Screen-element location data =

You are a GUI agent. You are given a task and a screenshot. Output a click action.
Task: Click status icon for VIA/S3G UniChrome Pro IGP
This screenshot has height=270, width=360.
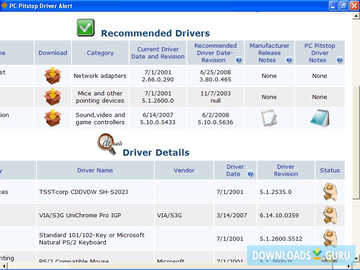pos(330,216)
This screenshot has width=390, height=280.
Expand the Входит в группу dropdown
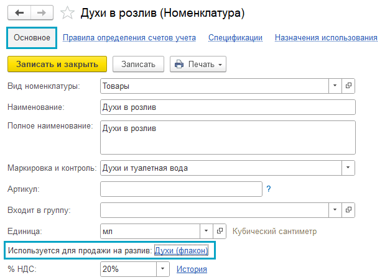tap(335, 210)
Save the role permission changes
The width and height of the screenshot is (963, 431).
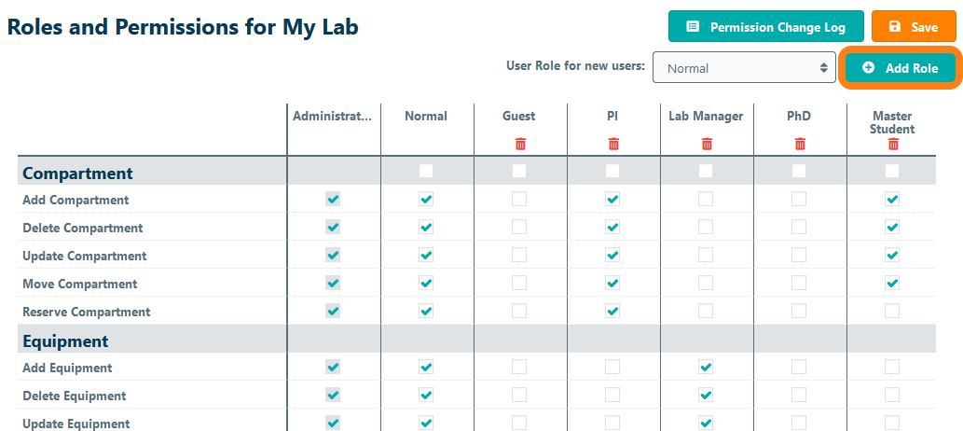914,27
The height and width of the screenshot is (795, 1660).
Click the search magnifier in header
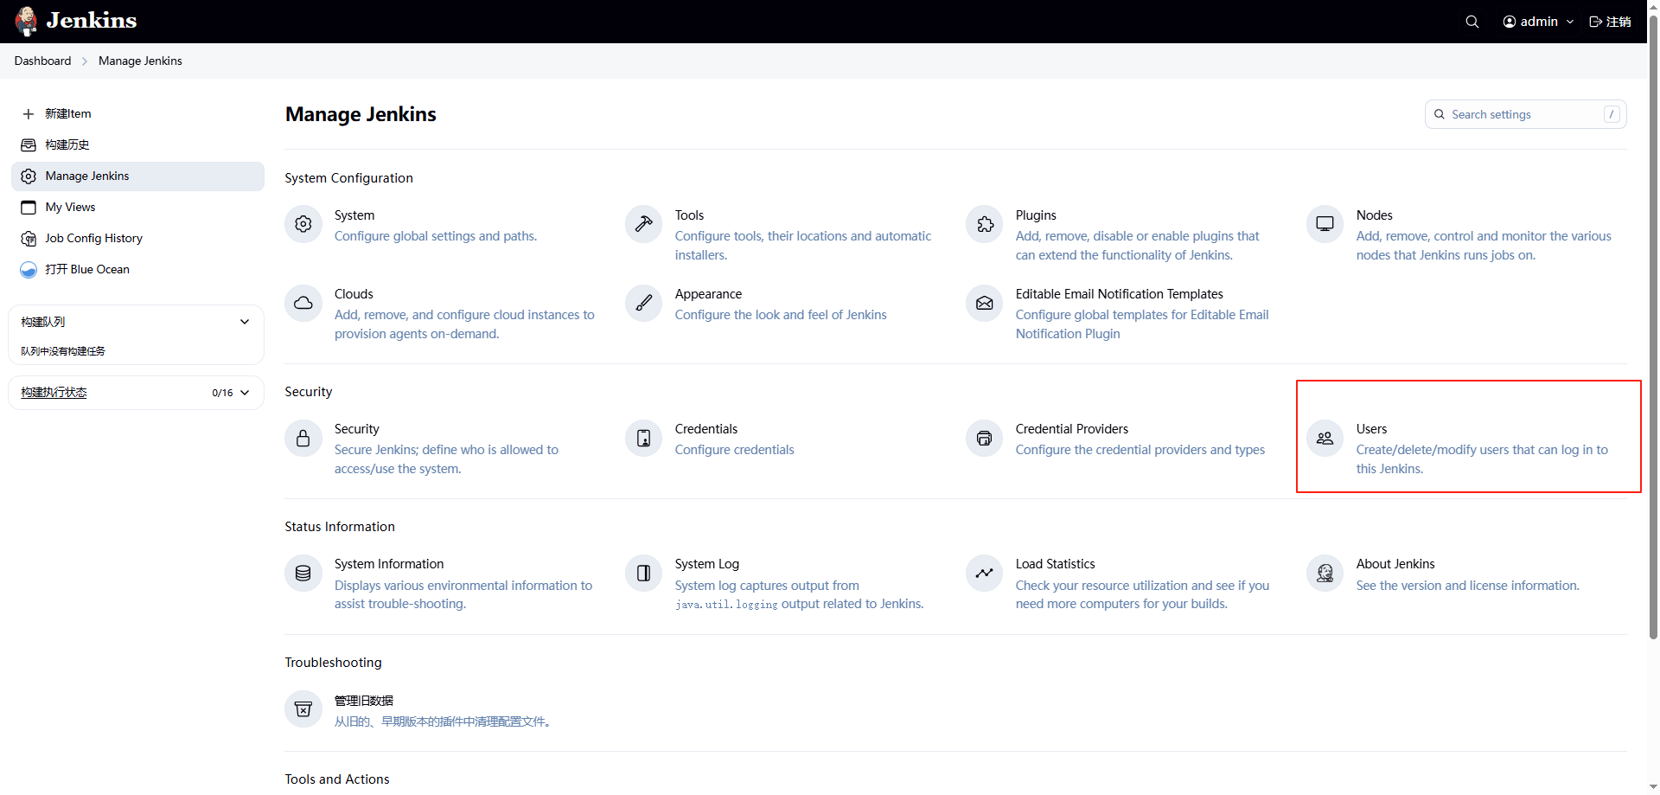[1472, 22]
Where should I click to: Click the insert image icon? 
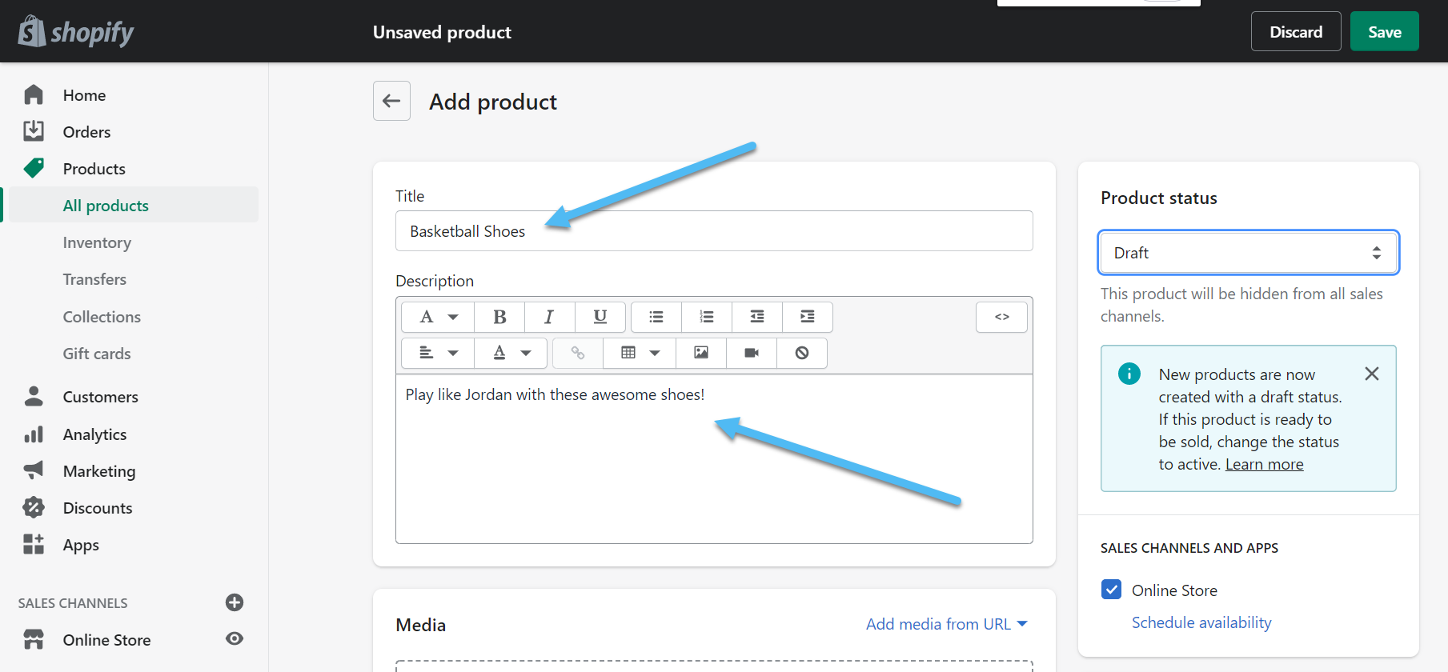[701, 353]
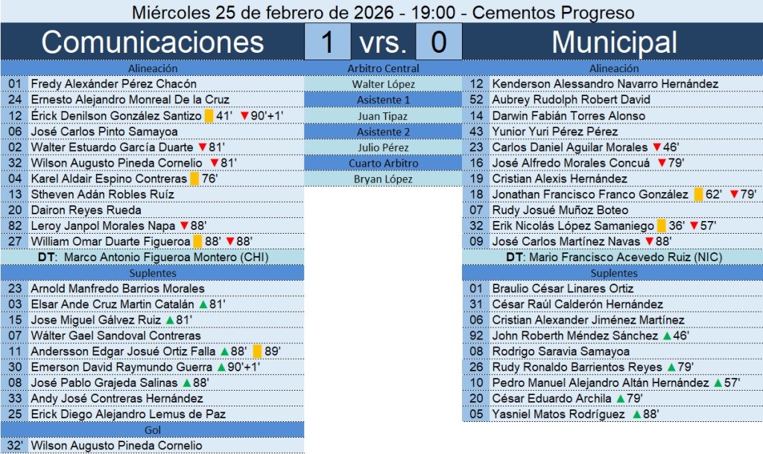Click the Comunicaciones team name header

point(152,42)

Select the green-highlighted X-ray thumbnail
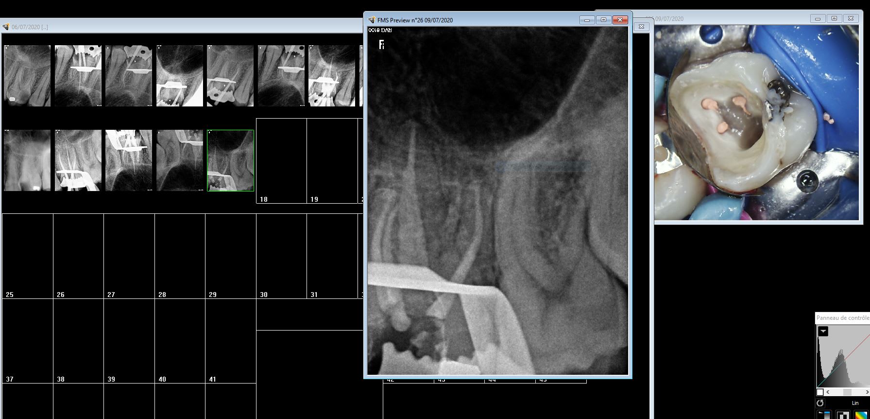[x=230, y=160]
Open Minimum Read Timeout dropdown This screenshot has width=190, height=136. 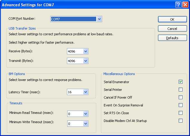[x=86, y=114]
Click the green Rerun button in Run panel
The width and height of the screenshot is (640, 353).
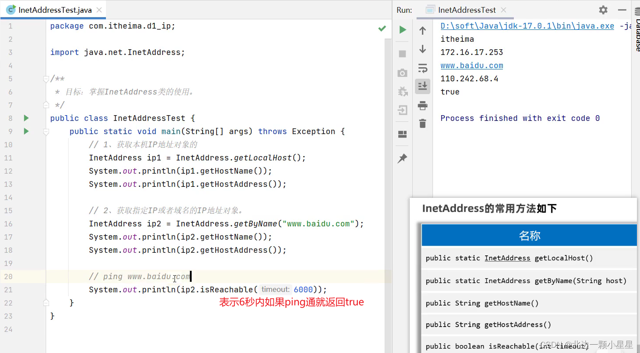point(402,30)
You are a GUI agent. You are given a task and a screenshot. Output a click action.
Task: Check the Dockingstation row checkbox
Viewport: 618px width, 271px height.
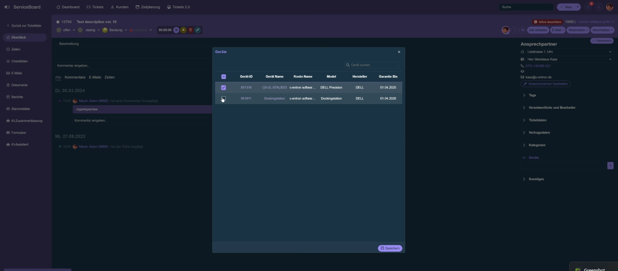tap(224, 99)
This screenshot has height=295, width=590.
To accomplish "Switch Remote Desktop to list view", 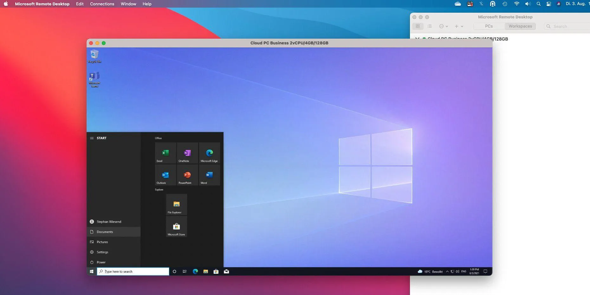I will [430, 26].
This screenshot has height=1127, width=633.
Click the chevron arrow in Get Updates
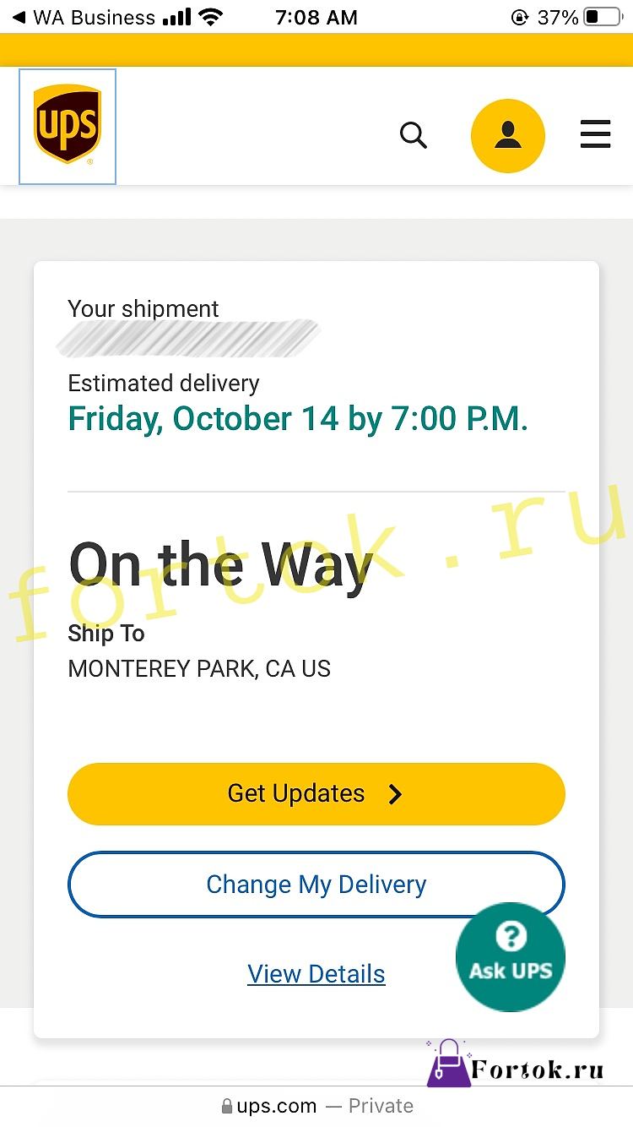pos(395,794)
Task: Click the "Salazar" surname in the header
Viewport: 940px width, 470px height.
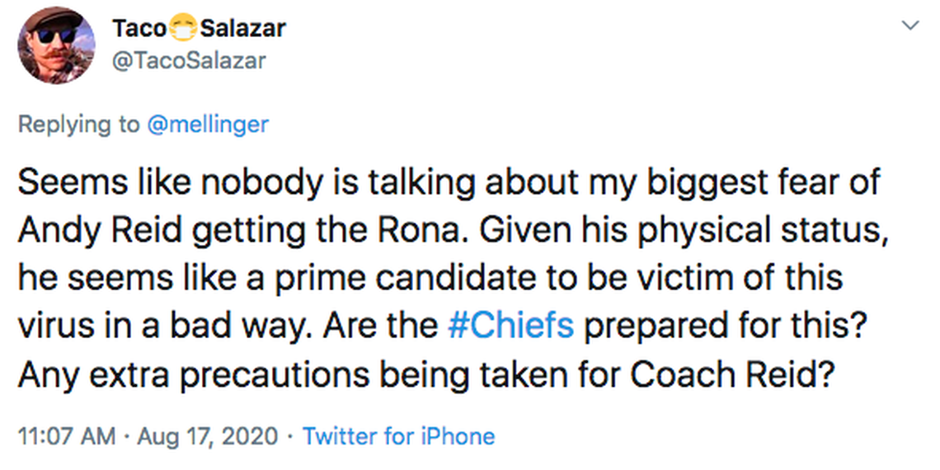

WHAT NEEDS TO BE DONE = Please copy the data word for word, from the line with "Where should I" up to and including the line with "[x=230, y=160]", leaving out the pictures.

OUTPUT OF THE TASK =
Where should I click to: Click the insert image icon? 
[701, 353]
Click the Comunicaciones team name header

point(152,42)

Select the green-highlighted X-ray thumbnail
[x=230, y=160]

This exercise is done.